Moreover, a combination of calcium phosphate, chitosan, and hyaluronic acid accelerated early in vitro stem cell differentiation into an osteoblast-like lineage and also accelerated the maintenance and induction of paracrine secretion of VEGF [192]. In this regard, it is highly likely that the effects of the coating could be further enhanced by the inclusion of GFs. In an in vivo study in mice, the difference in response to uncoated Ti6Al4V implants with a bioactive coating of calcium phosphate and hydroxyapatite was investigated. The authors demonstrated the importance of bioactive coatings, as a positive effect from the coating was found with regard to the expression of VEGF and TGF-β2, while, in terms of angiogenesis, the coating resulted in the acceptance of the implant [193]. In addition to calcium ions, magnesium ions are also used to enrich the surfaces of titanium (grade 4) implants and TiO2 coatings. Magnesium ions are important for protein formation, the expression of GFs, and the deposition of bone minerals on implant surfaces. However, coating decomposition can result in rapid ion release and consequently lower adhesion efficiency [194].
A collagen membrane can also be used as a guiding membrane for bone regeneration. Functionalization with a hybrid coating consisting of calcium phosphate, chitosan, and hyaluronic acid by the simultaneous spraying of interacting species improved the mechanical properties of the implant compared to the non-functionalized implant [195]. The effectiveness of such a system might even be improved by the inclusion of a specific GF affecting cell adhesion and differentiation around the implant. Very low cytotoxicity was observed in an in vitro study in which the microRNA (miRNA) miR-29b was encapsulated in nanocapsules in an O-carboxymethyl chitosan coating. This was not only favorable for cell adhesion and growth, but also provided sufficient efficiency for miRNA transfection and osteoinduction, resulting in a significant improvement in bone regeneration on the titanium alloy, which had a bioinert surface [196]. In an in vivo experiment on rabbits, a histological examination showed that a scaffold of strontium-enriched polyphosphate coated with polydopamine and silk fibroin could effectively accelerate bone mineralization and regeneration. In addition, an immunohistological study showed increased secretion of VEGF and bFGF from the host cells [197].

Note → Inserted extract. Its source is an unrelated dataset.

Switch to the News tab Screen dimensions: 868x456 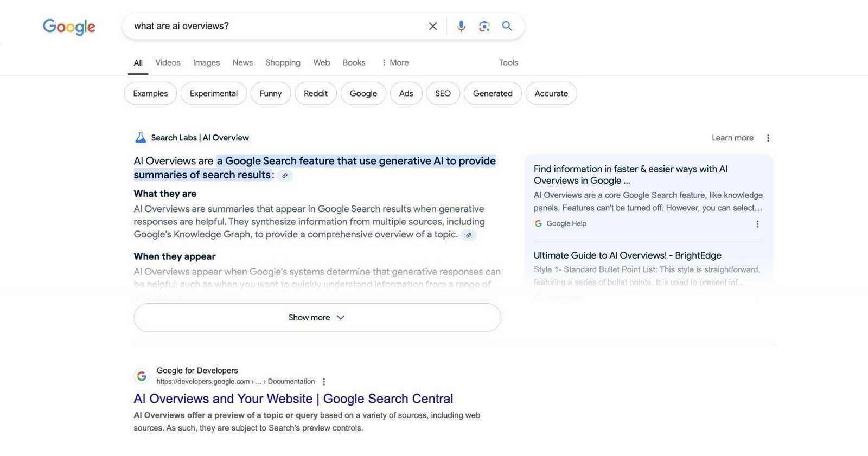(242, 63)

The addition of simvastatin to alginate improved the effectiveness of a TiO2 coating by increasing the expression of osteoblast-related genes in MSCs in the presence of the aforementioned substance. In the case of human adipose tissue-derived mesenchymal stem cells (hAD-MSCs), a statistically significant increase in mRNA expression of collagen type 1 α1, ALP, osteopontin, osteocalcin, and vascular endothelial growth factor A (VEGFA) was observed due to simvastatin exposure without inducing a cytotoxic effect. Moreover, the secretion of osteopontin, osteoprotegerin, VEGFA, and osteocalcin proteins was significantly increased in hAD-MSCs grown on a pad containing 10 nM simvastatin, thus confirming osteogenic differentiation [198]. The effect of GFs of the TGF-β family may outperform that of decellularized cartilage derived from porcine articular cartilage. An in vitro experiment on rat bone marrow-derived mesenchymal stem cells demonstrated the proliferation and increased expression of the genes responsible for bone tissue regeneration [199]. A gel derived from autologous blood, consisting of PRP, was found to be a good source of GFs such as TGF-β, VEGF, and IGF-1 [200]. A plasma-coated titanium implant has also shown promise in promoting proliferation [201]. However, PRP also contains thrombospondin-1 and other proteins that may inhibit proliferation, cell adhesion, and angiogenesis at higher PRP concentrations [200].

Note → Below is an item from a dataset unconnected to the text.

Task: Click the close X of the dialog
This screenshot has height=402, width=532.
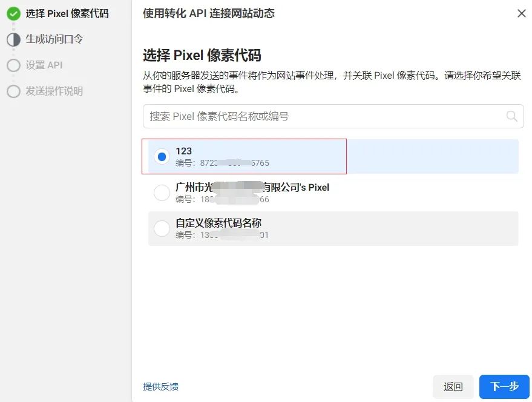Action: tap(521, 13)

3. Conclusions and Further Perspectives

By applying bioactive coatings incorporating therapeutic agents, i.e., bone-inducing growth factors (GFs), implants can be improved such that they are more readily accepted by bone tissue, which means the life of the implant is prolonged, and this consequently prevents revision surgeries. The GFs reviewed in this work are the most commonly used and investigated in the context of bioactive coatings. Bone first interacts with the implant surface; therefore, appropriate surface modifications can improve or introduce new implant properties in terms of bioactivity, osteoconduction, and osteoinduction. Due to the need to extend implant longevity and promote bone healing, GFs are proving to be a key component of bioactive coatings. The surface of the implant should mimic the bone surface or tissue, which can be achieved by incorporating GFs such as bone morphogenic proteins (BMPs), basic fibroblast growth factor (bFGF), vascular endothelial growth factor (VEGF), wingless-type MMTV integration site family member 3A (Wnt3A) protein, insulin-like growth factor-1 (IGF-1), and transforming growth factor-β (TGF-β). Among all the GFs, BMPs are the most widely investigated because they strongly induce neovascularization and positively influence angiogenesis during tissue-engineering regeneration of large bone defects.

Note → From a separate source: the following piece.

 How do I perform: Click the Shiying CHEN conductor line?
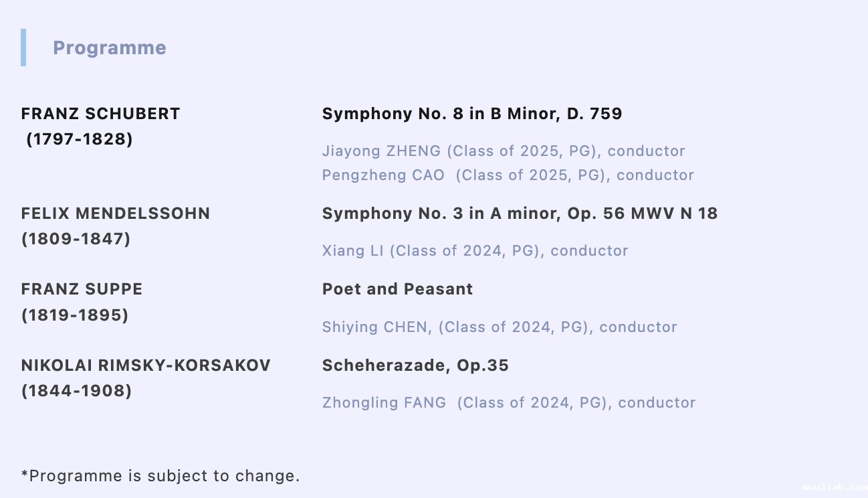pos(499,327)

The main advantage of the local delivery of GFs from bioactive coatings is the avoidance of systemic drug delivery and the direct delivery of the drug to the target cells. Local delivery of GFs increases their effectiveness compared with systemic treatment. However, there are also some disadvantages associated with local delivery, e.g., possible burst release. In the event that the release kinetics follow a burst release pattern, it is necessary to reduce the concentration of the incorporated GFs in the bioactive coating. Moreover, burst release results in an undesired short release time. Furthermore, high local GF concentrations are also u desirable due to the possible cytotoxic effect. On the other hand, low concentrations of GFs are usually not sufficiently effective to induce the desired cell proliferation and differentiation in the long run. Therefore, the development of a coating with the desired release kinetics for the GFs is currently being sought.
The determination of the required concentrations of GFs in bioactive coatings involves the determination of the concentration necessary to achieve a significant difference in the presence and absence of growth factors and of the varying concentrations in either the expression of genes—as characteristic of cell proliferation and differentiation into osteoblasts in vivo and in vitro—or in the forces necessary to separate the integrated implant from bone tissue in vivo. Determination of growth factor concentrations in the coating or on the scaffold surface in vitro and in vivo is usually done by calculating the amount of incorporated growth factor per scaffold surface or the amount of incorporated growth factor per volume of solution in which the scaffold is incubated. However, in vivo in larger animals, growth factor concentration is most commonly calculated as the amount of growth factor in the volume of solution in which the implant is incubated. Generally, the amount of growth factor incorporated is calculated as the difference between the total growth factor concentration in the solution and the concentration of the growth factor remaining in the solution after incubation of the implant or scaffold.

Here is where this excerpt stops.